# BLOQUE DE TEXTO
Cuando un niño o niña llega a psicoterapia, trae amarrado un lugar dentro de su sistema familiar que le ofrece un lugar especial. 

Todos necesitamos, desde que nacemos, sentirnos únicos e importantes. En nuestra manera de garantizar nuestra subsistencia, hemos ido construyendo nuestra propia identidad. Cuando un niño nace, su esfuerzo va dirigido a encontrar un lugar donde garantizarse que será mirado por sus padres. 

Es así, como los niños y niñas, grandes exploradores del campo relacional familiar, van encontrando su forma de significarse, adaptándose a un sistema familiar que se organiza y relaciona de una forma concreta. Muchas de estas adaptaciones, son leídas como desajustes o conflictos, y lo único que hacen los niños es traducir en acciones lo que se cocina en la familia. Recuerdo un caso de una niña que llegó a terapia con mucho miedo a no ser recogida a la hora de la salida del colegio. Aunque los padres le recordaban a diario quién le recogería, ella mostraba mucha angustia y miedo minutos antes de la salida. También tenía miedos nocturnos e intentaba ser una “buena niña” todo el tiempo. En las primeras sesiones con los padres, me encuentro con dos personas encantadoras, muy preocupadas por la niña. Ambos, profesionales de éxito, correctos, educados, amables. La niña era también una preciosidad, también educadísima y amable. Extremadamente empática, casi todas las sesiones me preguntaba por mi y cómo estaba. A medida que fuimos trabajando emocionalmente, me encontré una niña ahogada por la responsabilidad de ser correcta, deprimida por no poder ser traviesa…cada vez que yo le proponía hacer algo fuera de la norma (como saltar en los sillones por ejemplo), me miraba estupefacta, y poco a poco se iba soltando, con alegría y alborozo. Yo fui viendo que esta niña necesitaba “portarse mal” para ir deshaciendo todos sus miedos, contactar con su valentía interna, y enfrentarse al mundo con una energía mucho más genuina. En una sesión con los padres les comenté “¿estáis dispuestos a pagar el precio de que la niña no tenga miedo? Porque el precio es dejar de portarse correctamente en algunas ocasiones, decir lo que piensa, discutir lo correcto….” En ese momento, la madre se echó a llorar diciéndome que ella había sido una niña perfecta para sus padres, y que no quería eso para su hija…prefería que fuera menos correcta y más feliz. El resultado de la terapia fue una niña feliz y unos padres agobiados (y también felices) por toda la energía y espontaneidad desatada en la niña.

# DATOS REGISTRADOS
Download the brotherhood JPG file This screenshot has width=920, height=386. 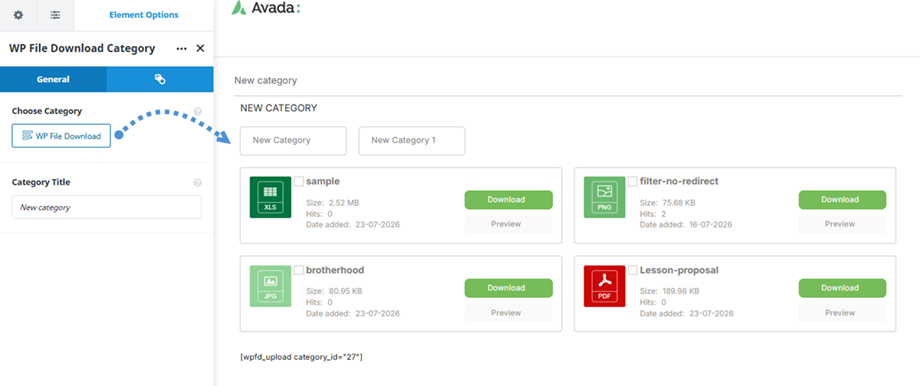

# ACTIVIDADES
**1.** Según el texto sobre la psicoterapia infantil, ¿qué mostraba la niña minutos antes de la salida del colegio?
**2.** Prolongue el texto sobre la psicoterapia infantil a partir de su última oración.

# RESPUESTAS POR ACTIVIDAD
**1.** Mostraba mucha angustia y miedo.

**2.**
Haber leído el caso en clave sistémica me permitió ir buscando la posible solución en la relación familiar, en cómo la niña, en su intento de pertenecer y no defraudar a sus padres, se hiperadaptó a un entorno en el que ser de determinada manera garantizaba la supervivencia. Su desajuste con el miedo fue lo que le trajo a terapia, si no hubiera manifestado este síntoma, sus padres no hubieran visto el esfuerzo que estaba haciendo la niña por estar dentro del sistema. Tampoco hubieran podido contactar con el esfuerzo que ellos mismos hicieron para pertenecer a su sistema de origen. Y así, pudimos atravesar un problema raíz que enganchaba a varias generaciones.

Este tipo de comportamientos se generan por los mandatos o normas implícitas que todas las familias tienen para mantener el equilibrio. Todos tenemos internalizadas “frases lapidarias”, transmitidas por nuestro sistema familiar que nos dificultan el crecimiento. Nuestro miedo más íntimo es saltarnos estos mandatos “sé una mujer buena y decente” “los hombres no lloran” “el éxito llega por el sacrificio”….que nos atrapa en una lealtad al sistema y nos enferma.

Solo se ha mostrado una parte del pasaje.